→ **Quoted passage**
## Start

Use this file to discover all available pages before exploring further.

Configure automated cleanup jobs to maintain database health by removing old data. Astro Private Cloud (APC) includes several cleanup jobs that run as CronJobs on configurable schedules to manage storage growth and query performance.

Cleanup jobs summary

JobDefault ScheduleDefault RetentionPurpose
cleanupDeploymentsDaily @ 00:0014 daysRemoves soft-deleted deployments
cleanupDeployRevisionsDaily @ 23:1190 daysArchive deploy history
cleanupTaskUsageDataDaily @ 23:4090 daysPurge task metrics
cleanupClusterAuditsDaily @ 23:4990 daysRemove cluster audit logs
cleanupAirflowDbDaily @ 05:23365 daysClean Airflow metadata (disabled by default)

cleanupDeployments

Permanently removes deployments that have been soft-deleted after the retention period.

What gets cleaned

  • Deployment database records marked with deletedAt
  • Associated Docker registry images
  • Deployment metadata database

Configuration

houston:
  cleanupDeployments:
    enabled: true
    schedule: "0 0 * * *"      # Midnight daily
    olderThan: 14              # Days since deletion
    dryRun: false              # Set true to preview

Manual trigger

Run this command from a machine with access to the underlying Kubernetes cluster:
kubectl -n <namespace> exec -it deploy/<release-name>-houston -- yarn cleanup-deployments --older-than=14 --dry-run=false

cleanupDeployRevisions

Removes old deployment revision records to reduce database size.

What gets cleaned

  • deployRevision records older than retention period
  • Historical deployment configuration snapshots

Configuration

houston:
  cleanupDeployRevisions:
    enabled: true
    schedule: "11 23 * * *"    # 23:11 daily
    olderThan: 90              # Days to retain

Manual trigger

Run this command from a machine with access to the underlying Kubernetes cluster:
kubectl -n <namespace> exec -it deploy/<release-name>-houston -- yarn cleanup-deploy-revisions --older-than=90

Per-deployment cleanup

Run this command from a machine with access to the underlying Kubernetes cluster to clean revisions for a specific deployment:
kubectl -n <namespace> exec -it deploy/<release-name>-houston -- yarn cleanup-deploy-revisions --older-than=90 --deploymentUuid=<uuid>

cleanupTaskUsageData

Purges task usage metrics and audit logs.

## End

→ **Task to complete**
For each statement, say yes or no to whether it agrees with the cleanup jobs text, and quote the exact words that decide it. 1. The cleanupDeployments job removes the Docker registry images tied to a deployment. 2. The cleanupDeployRevisions job is meant to reduce database size. 3. The cleanupDeployments configuration previews its work without deleting anything by default. The listing after this point comes from a separate source, not from the cleanup jobs text.

→ **Data section**

## Start

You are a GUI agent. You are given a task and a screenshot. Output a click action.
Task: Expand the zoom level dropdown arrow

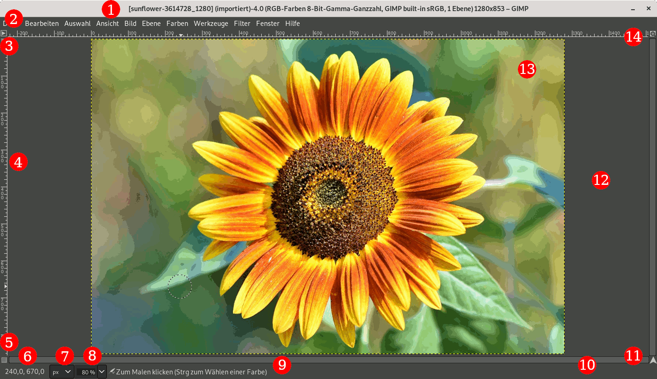tap(102, 372)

## End

→ **Solution for this problem**
1. Yes: "Associated Docker registry images"
2. Yes: "Removes old deployment revision records to reduce database size."
3. No: "dryRun: false"